[DOCUMENT EXCERPT]:
One thing The Ear liked was the lack of purism. Enjoyment was the goal of the evening, and so the program featured some simply gorgeous isolated single movements from sonatas and concertos, and NOT the entire pieces. The Great Hits format worked exceptionally well. And so was featuring soloists, and not just ensembles, for the first time.

And on top of all the cellos, The Ear also had two special and bonus experiences: He heard Anna Whiteway, a fabulously talented undergraduate soprano at the UW-Madison, and he heard what sounds like an eminently listenable contemporary composer, Kyle Price, who will be attending the UW-Madison for a graduate degree.

So here are the highlights with photos and not a lot of commentary except to say I found excellence from everyone and disappointment from no one.

The concert opened up with UW-Madison conductor James Smith (below right) leading the famous “Bachianas Brasileiras” No. 5, with its soaring and lyrical soprano aria or wordless vocalise, by Brazilian composer Heitor Villa-Lobos. In it and the other similar suites, the composer attempted to adapt and update the musical style of Johann Sebastian Bach to his native country’s indigenous folk melodies and dance rhythms.

Cello Choir 2014 Jim Smith

Here are members of the cello choir, which wouldn’t fit well in a single photo.

Cello Choir 20144 left

Cello Choir 2014 right

And here is Anna Whiteway, who got enthusiastic applause from the cellists and the woefully small audience of several dozen listeners. No wonder. She is The Real Deal. She possesses beautiful tone, big volume, pleasant and modest vibrato, excellent diction and a thoroughly confident stage presence:

Cello Choir 2014 Anna Whiteway

Here is Brian Klickman and pianist Claire Mallory in the poignantly moving Cavatina movement from the Cello Sonata by Francis Poulenc.

Cello Choir 2014 Brian Klickman, Claire Mallory piano

Here is that wonderfully tuneful last movement from Cesar Franck‘s Violin Sonata transcribed for cello and played by Cordula Aeschbacher with pianist Claire Mallory:

Cello Choir 2014 Cordula Aeschbacher

Then Aleks Tengesdal played the impressively turbulent first movement of the Cello Concerto No. 1 by Finnish composer Einojuhani Rautavaara, with piano accompaniment.

[GOAL OF THE EXERCISE]: According to the concert review, which composer wrote the Cello Sonata whose Cavatina movement Brian Klickman performed? The data that comes next has no connection to the concert review.

[Entries for locating words and elements]
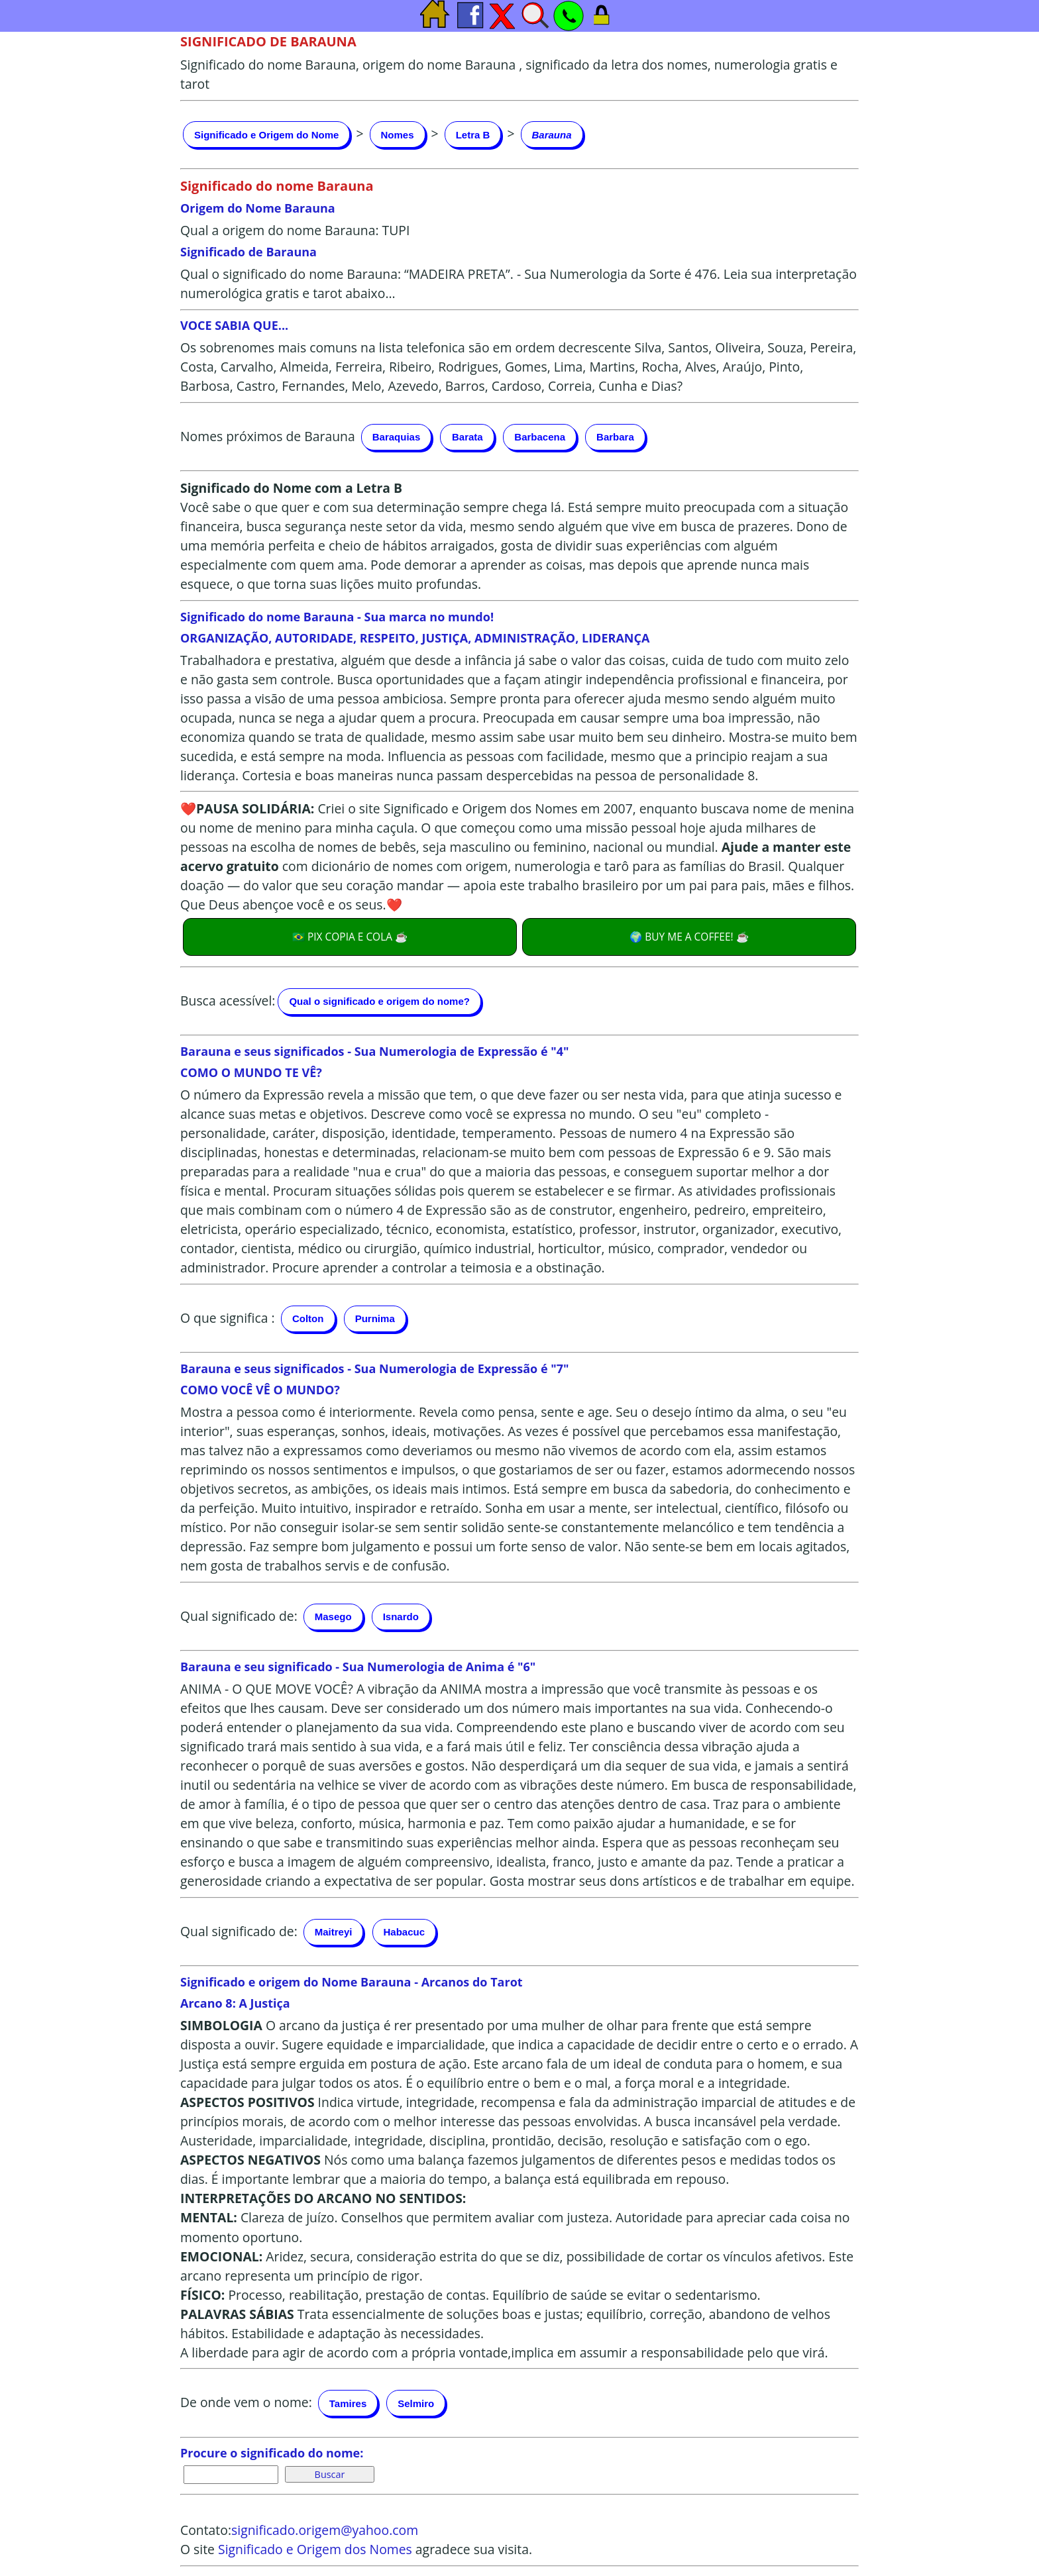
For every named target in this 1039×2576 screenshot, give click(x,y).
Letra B (473, 134)
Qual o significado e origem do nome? (379, 1001)
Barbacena (539, 436)
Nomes (397, 134)
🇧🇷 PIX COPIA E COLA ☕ (350, 936)
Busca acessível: (227, 1000)
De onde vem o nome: (246, 2402)
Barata (467, 436)
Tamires (347, 2403)
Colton (307, 1318)
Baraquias (396, 436)
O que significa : (227, 1317)
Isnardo (401, 1616)
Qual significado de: (239, 1615)
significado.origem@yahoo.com (324, 2530)
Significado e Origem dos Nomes (315, 2549)
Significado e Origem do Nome (266, 134)
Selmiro (416, 2403)
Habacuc (404, 1931)
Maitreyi (334, 1931)
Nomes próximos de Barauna (267, 435)
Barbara (615, 436)
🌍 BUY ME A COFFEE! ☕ (688, 936)
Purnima (375, 1318)
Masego (333, 1616)
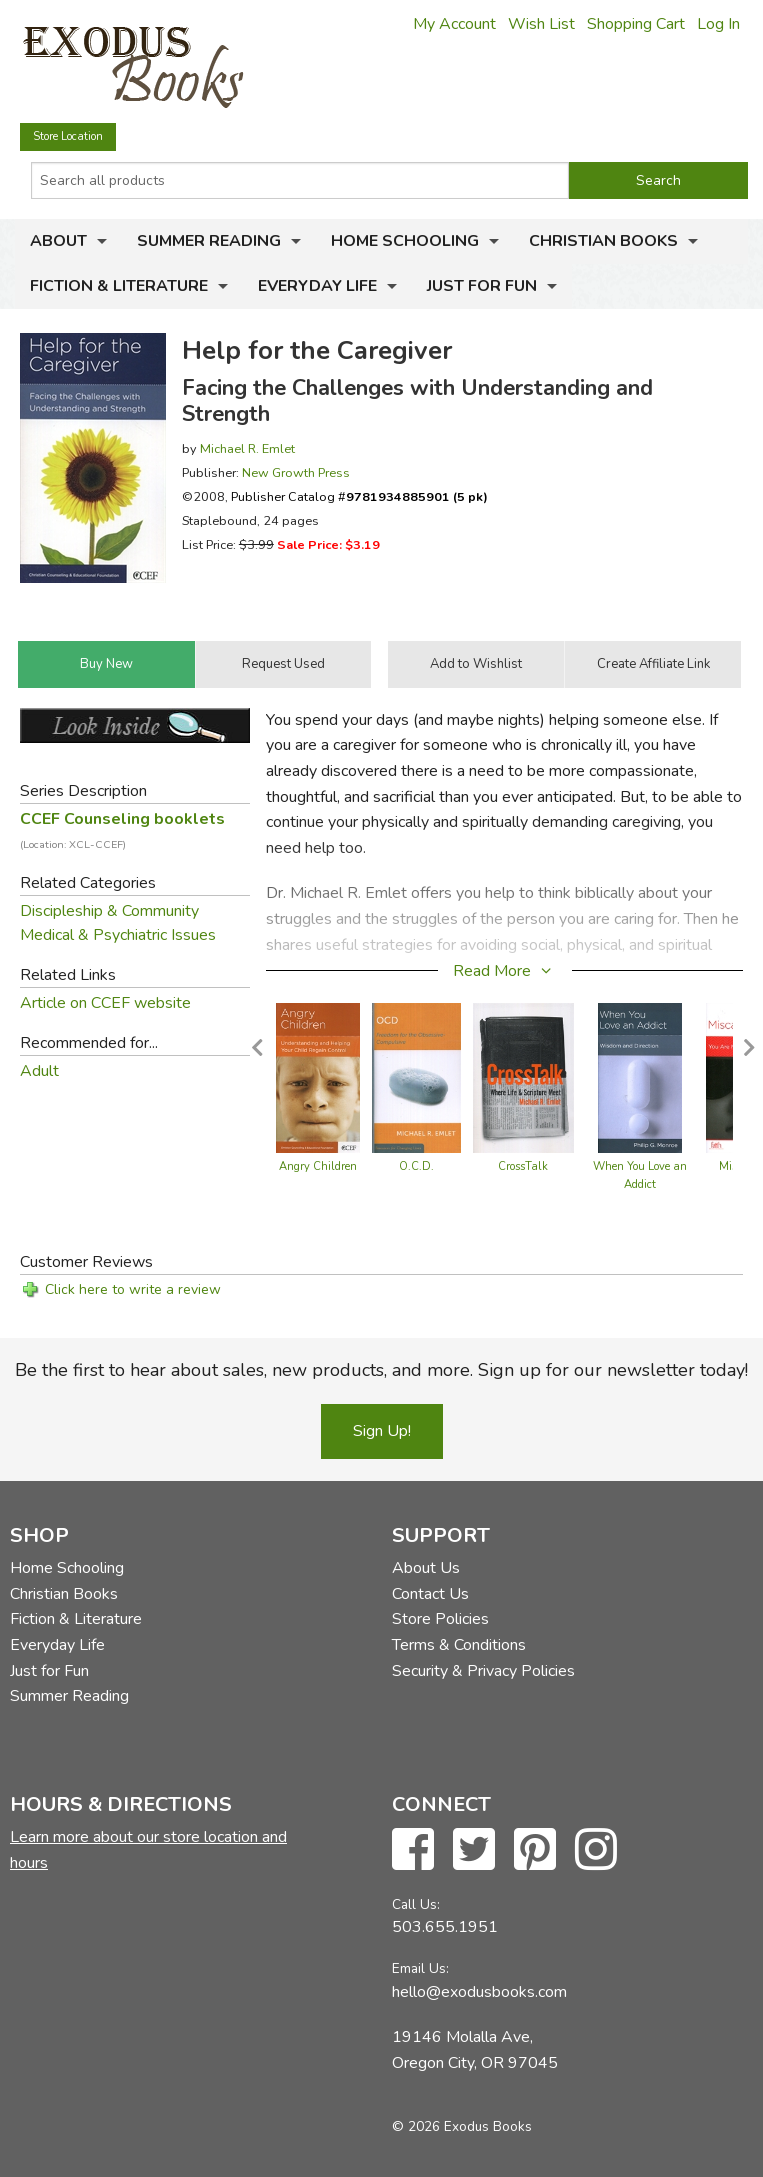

[REPLY]: Francis Poulenc